* _About this task_
If a line in the records contains the word "Select", count it; state the resulting number and nothing more.

*-*-*

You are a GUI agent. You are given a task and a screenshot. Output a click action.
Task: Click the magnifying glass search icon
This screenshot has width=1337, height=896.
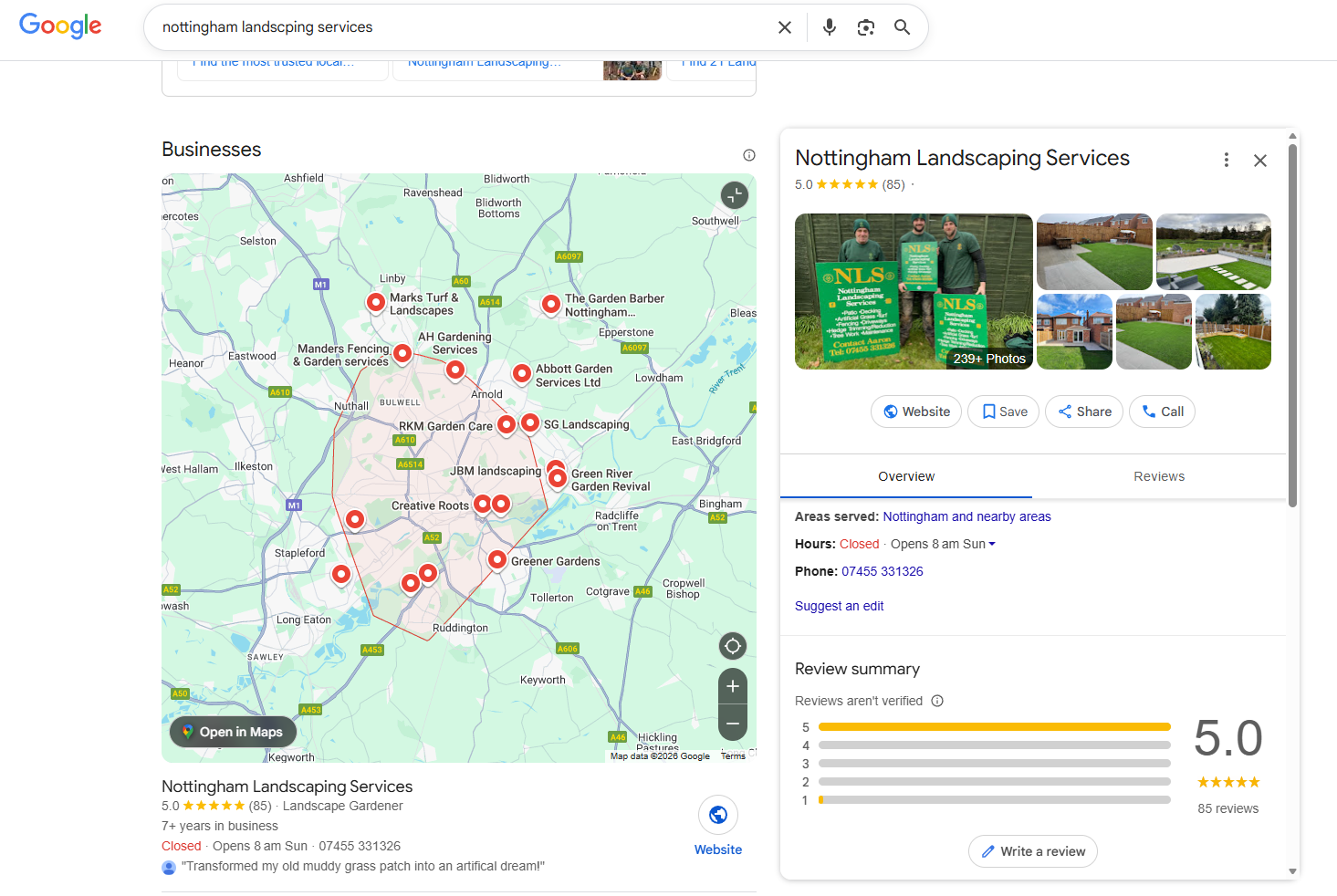tap(902, 27)
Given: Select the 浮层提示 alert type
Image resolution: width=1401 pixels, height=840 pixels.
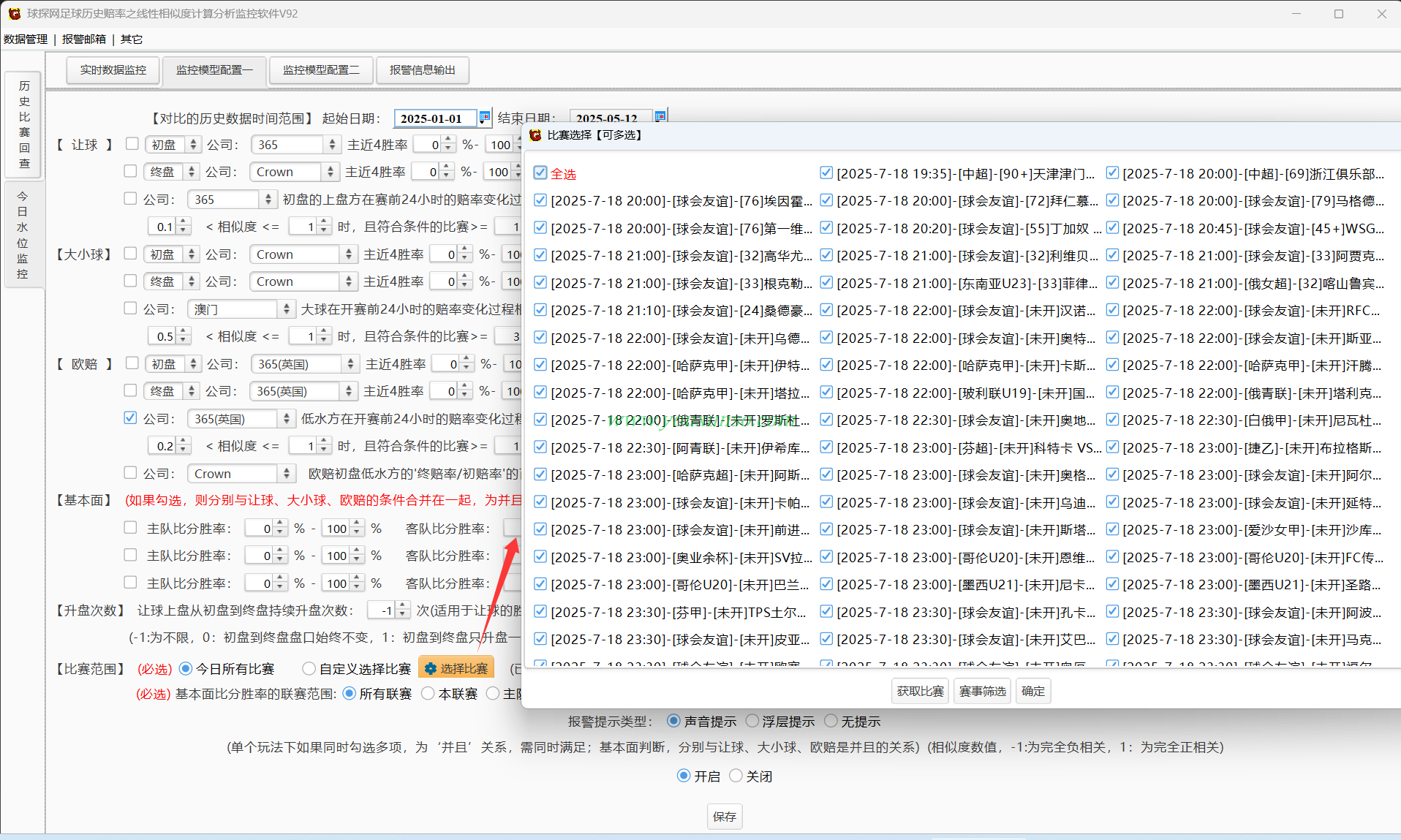Looking at the screenshot, I should pos(752,721).
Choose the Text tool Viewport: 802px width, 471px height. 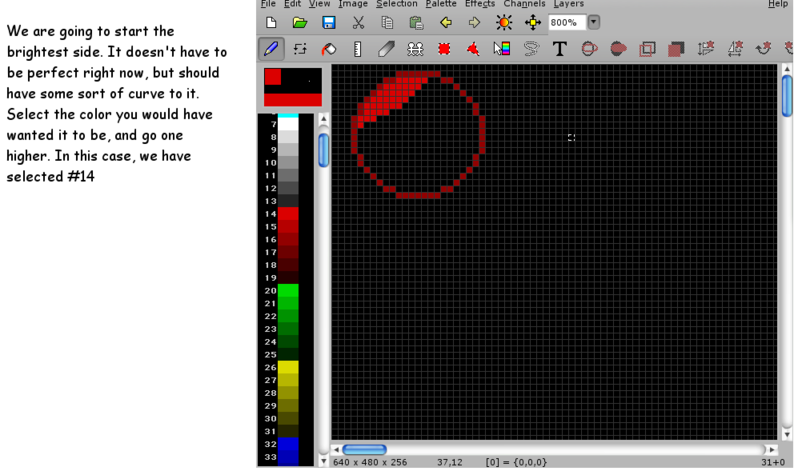click(560, 48)
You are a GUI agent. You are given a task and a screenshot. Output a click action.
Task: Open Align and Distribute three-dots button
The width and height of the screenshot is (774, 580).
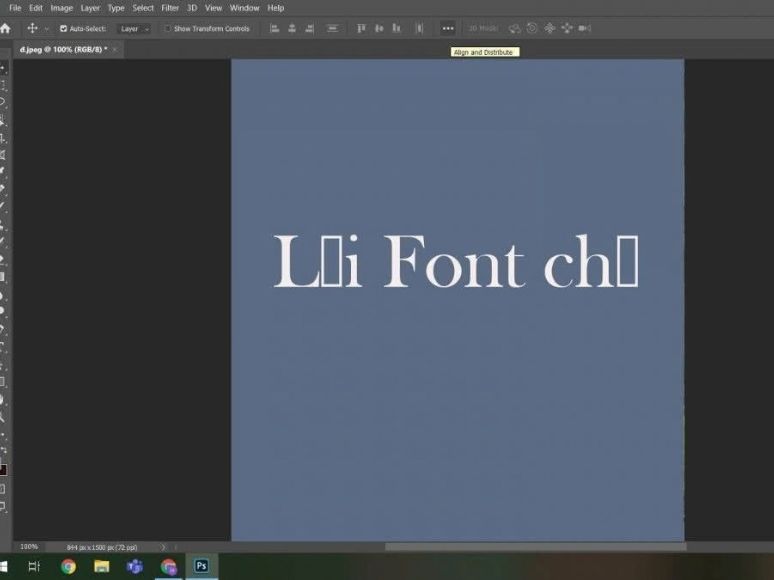[x=448, y=28]
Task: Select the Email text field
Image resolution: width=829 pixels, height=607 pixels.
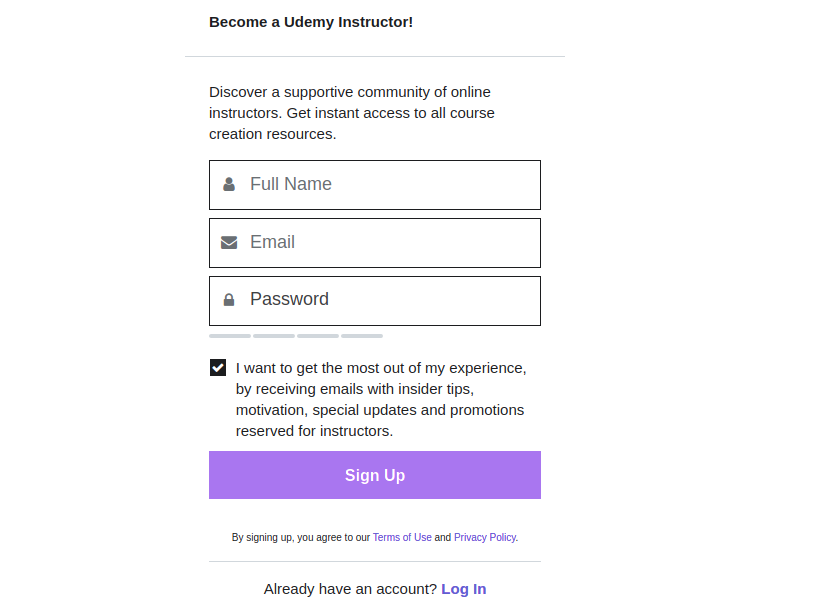Action: (x=390, y=242)
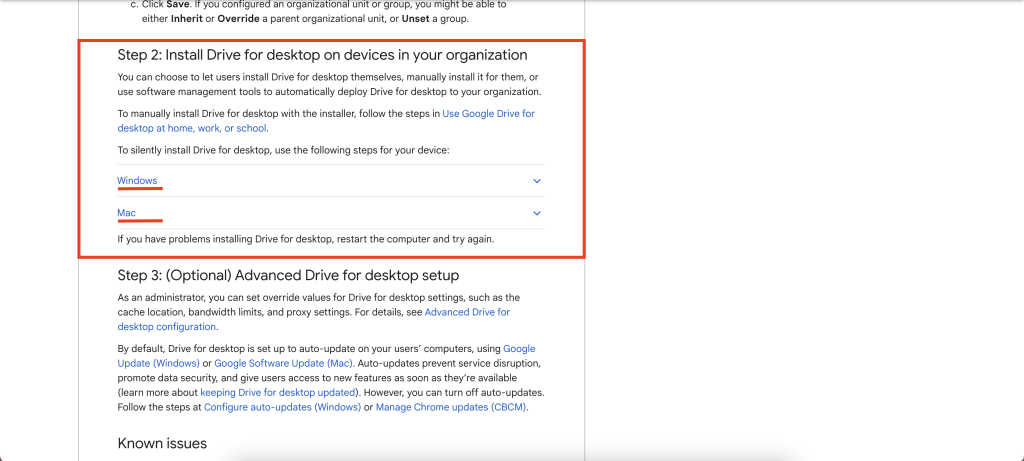Screen dimensions: 1024x461
Task: Open the Mac silent install instructions label
Action: pyautogui.click(x=126, y=213)
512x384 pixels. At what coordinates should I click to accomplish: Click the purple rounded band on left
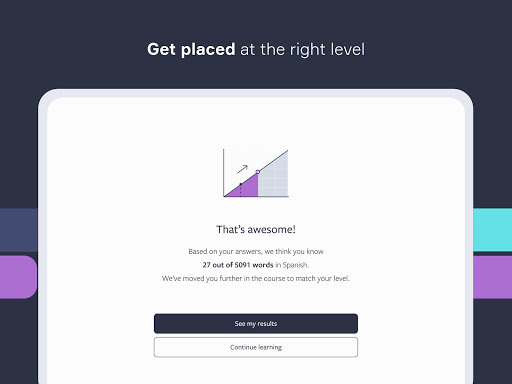tap(18, 277)
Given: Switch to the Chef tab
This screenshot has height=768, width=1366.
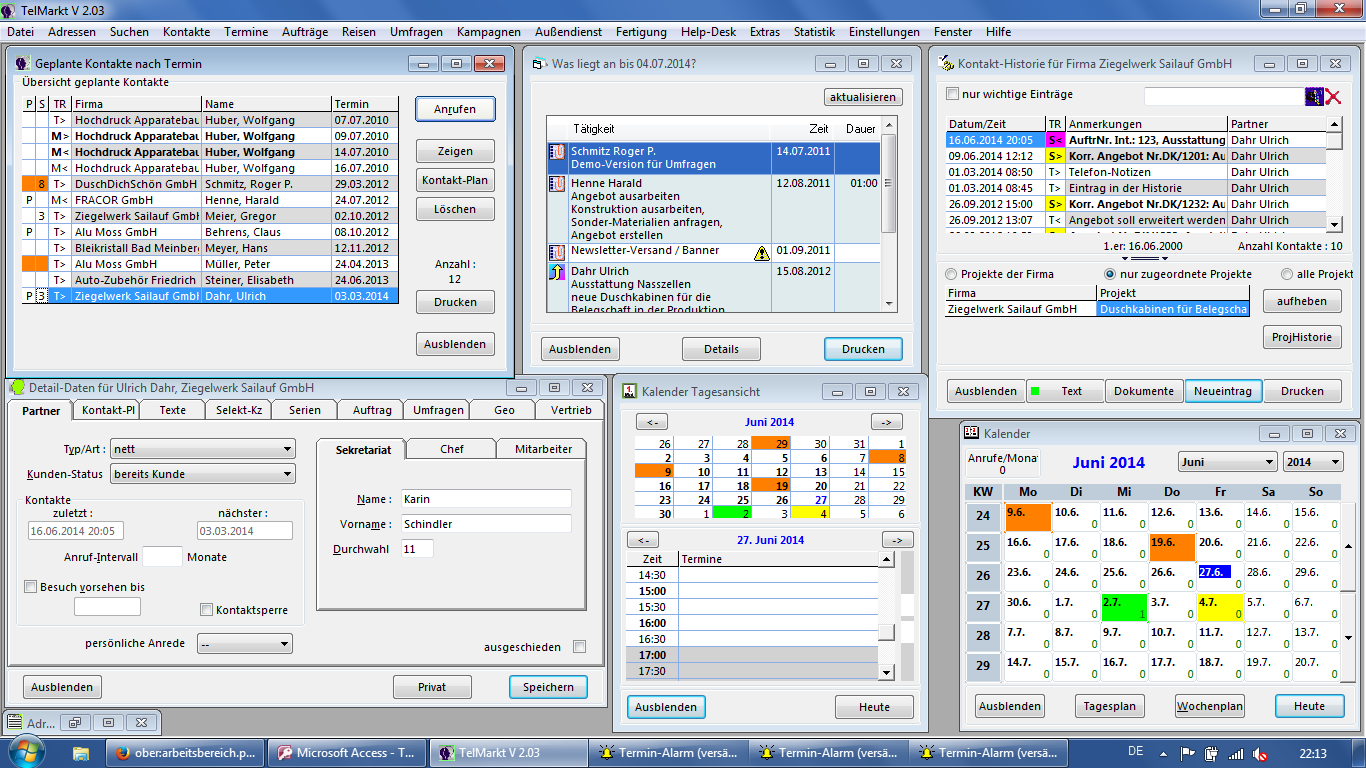Looking at the screenshot, I should point(452,450).
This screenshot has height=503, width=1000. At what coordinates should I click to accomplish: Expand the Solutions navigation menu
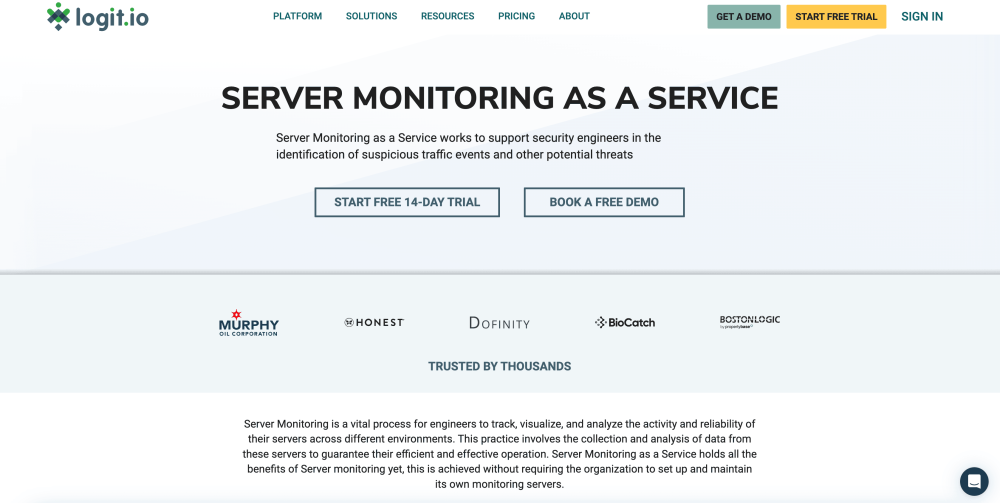pyautogui.click(x=371, y=16)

*-*-*

* _Result for this exercise_
2